Im Stausee wimmelt es von Schwänen. Es sind so viele, dass es fast etwas beängstigend ist.. wo kommen die alle her? 🙄
Um uns herum Berge ⛰ und Wiesen in saftigem grün. Ab und zu fährt ein Fahrradfahrer vorbei oder ein Wanderer lässt sich blicken. Es ist herrlich ruhig. Absolut idyllisch!
Eigentlich fast zu schade um hier nur zu übernachten…

Noch am selben Abend fängt es an zu schütten. Es schüttet die ganze Nacht. Es schüttet den kompletten nächsten Tag 😓 eigentlich wollten wir weiter nach Italien fahren, aber da wo wir hinwollen soll das Wetter genau so bescheiden sein…
Also entscheiden wir uns an Ort und Stelle zu bleiben und lassen uns ein auf einen Tag im Bulli. Was macht man da so? Beispielsweise Kniffel spielen bis einer schmollt, weil das Glück heute nicht auf seiner Seite ist. Filme gucken, lesen…

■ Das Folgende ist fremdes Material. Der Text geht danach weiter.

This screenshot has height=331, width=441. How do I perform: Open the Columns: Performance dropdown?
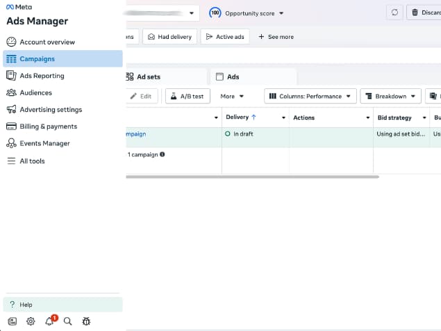(x=310, y=96)
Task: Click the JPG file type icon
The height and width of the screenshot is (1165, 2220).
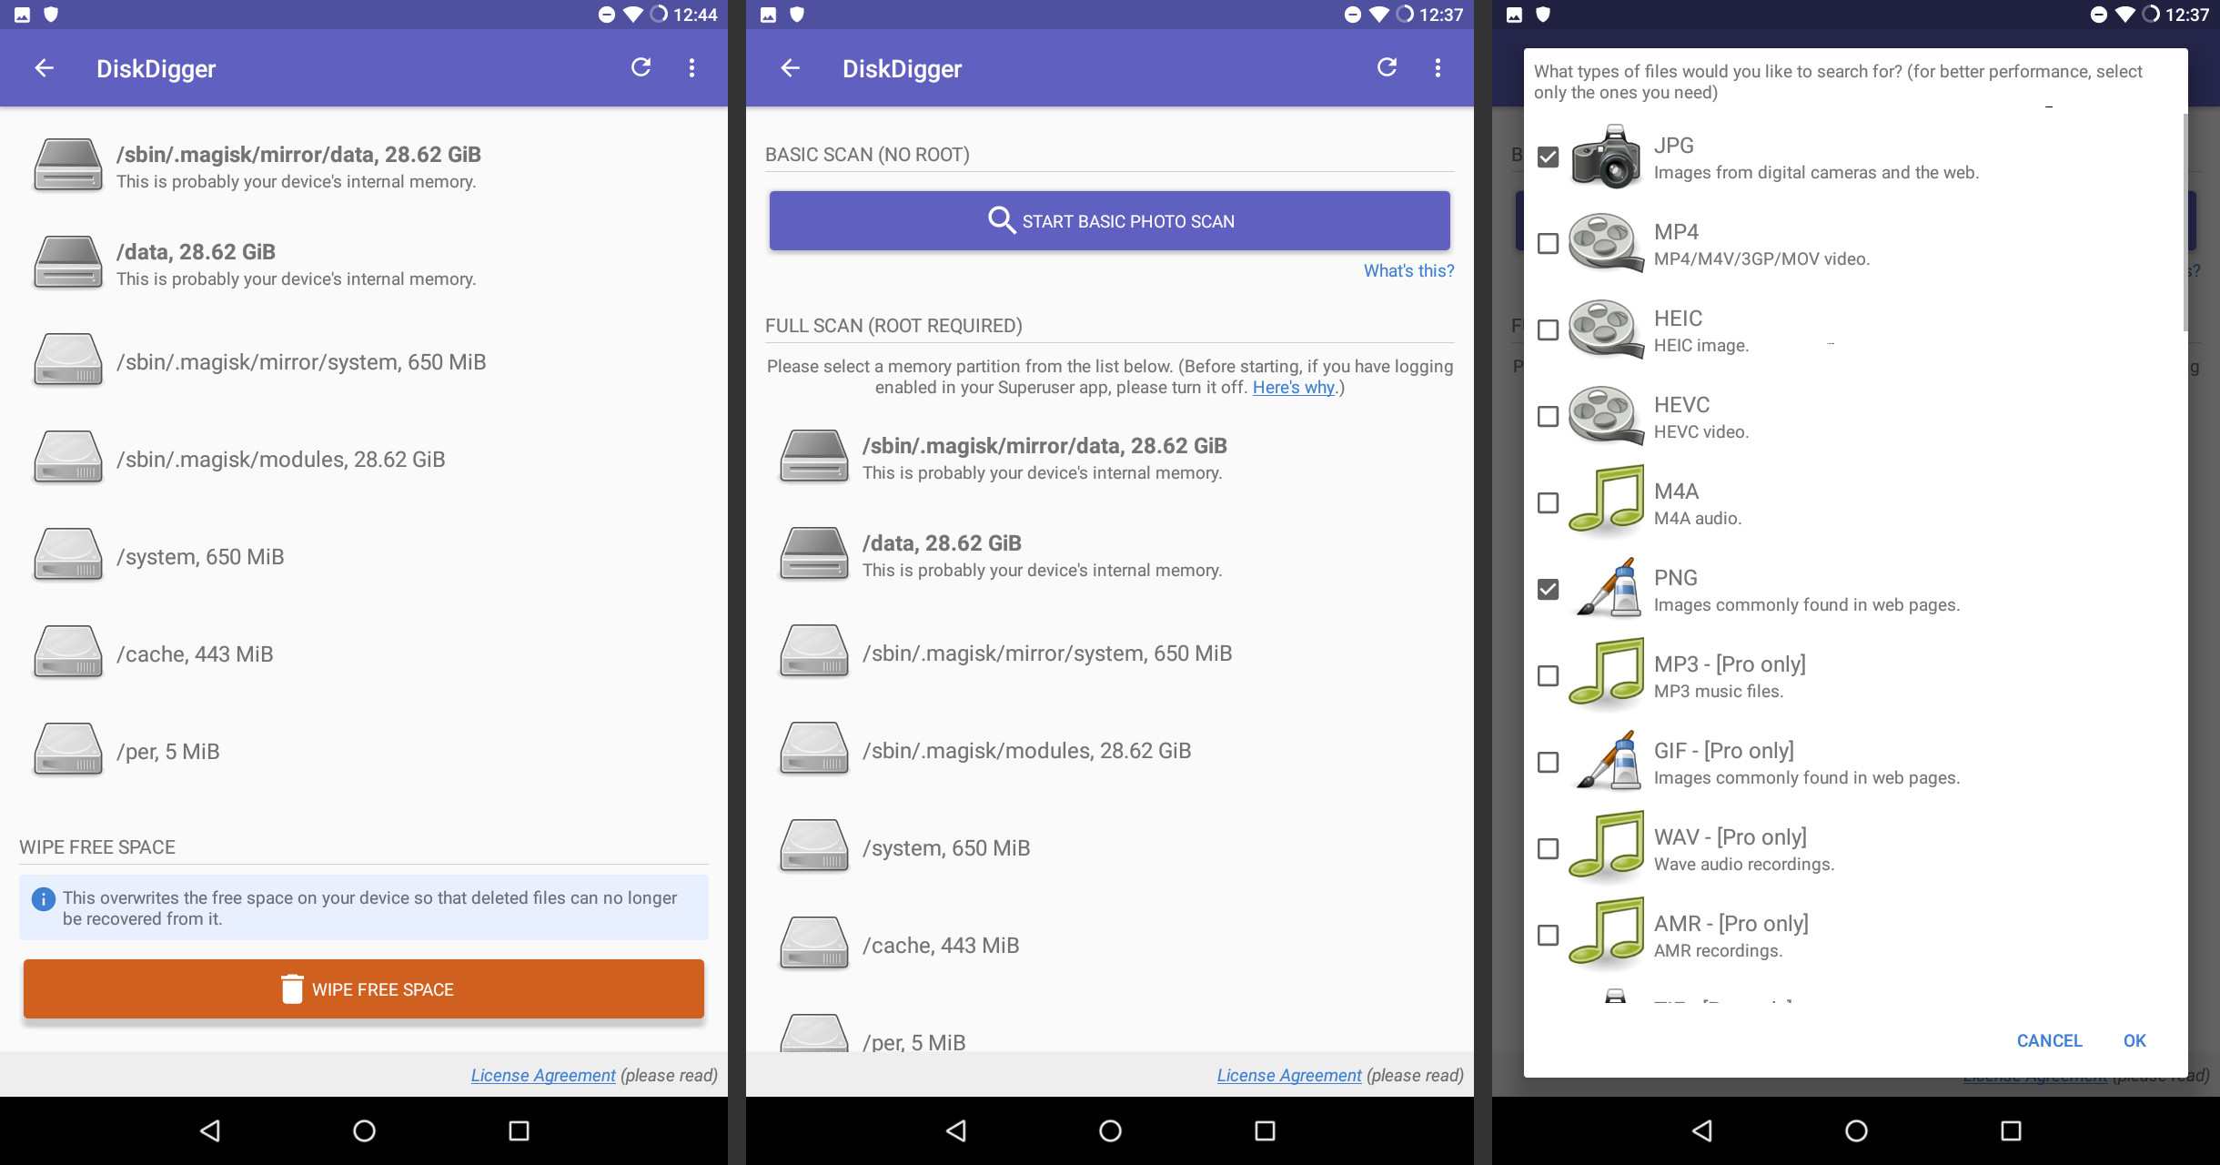Action: (x=1603, y=157)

Ab und zu muss man dann eben doch mal raus, wenn die Blase sich meldet, was bei solchen extremen Wetterbedingungen unschön ist. Gerade wenn 1min reicht um klitschnass zu sein.
Ohne Heizung wird man leider auch nicht so schnell wieder trocken.
Wir fröstelt, die Nase läuft… aber eeeeegal! Es ist trotzdem so schön kuschelig und ein, zwei Tage ist das völlig in Ordnung 😊

Am nächsten Morgen betrachte ich mir die Berge und sehe, dass sich doch tatsächlich die Spitzen, über Nacht, in Schnee gehüllt haben. Wie schön! 🏔
Aber irgendwie ist es auch nicht wirklich das was wir anstreben. Beim Anblick des Schnees fröstel ich noch mehr.

Plötzlich fällt uns der Abschied vom schönen Österreich ganz leicht. Wir wollen ins Warme!

Noch am selben Tag überqueren wir das Dreiländereck und haben italienischen Boden unter den Füßen. Schon wärmer. Aber noch nicht warm genug!

Von unserem Stellplatz in Tarcento ist es nicht mehr weit bis nach Venedig.

Am nächsten Tag stellen wir unsere Emma, auf einem Parkplatz in einem etwas zwielichtigen Wohnviertel wenige Kilometer vor Venedig, ab. Emil und ich haben das erste Mal ein mulmigen Gefühl den Wagen die nächsten Stunden alleine stehen zu lassen, aber mit dem Auto nach Venedig reinzufahren wäre Harakiri!
Wird schon werden.
Das Praktische: Eine Straße weiter fährt die Tram direkt zu unserem Ziel.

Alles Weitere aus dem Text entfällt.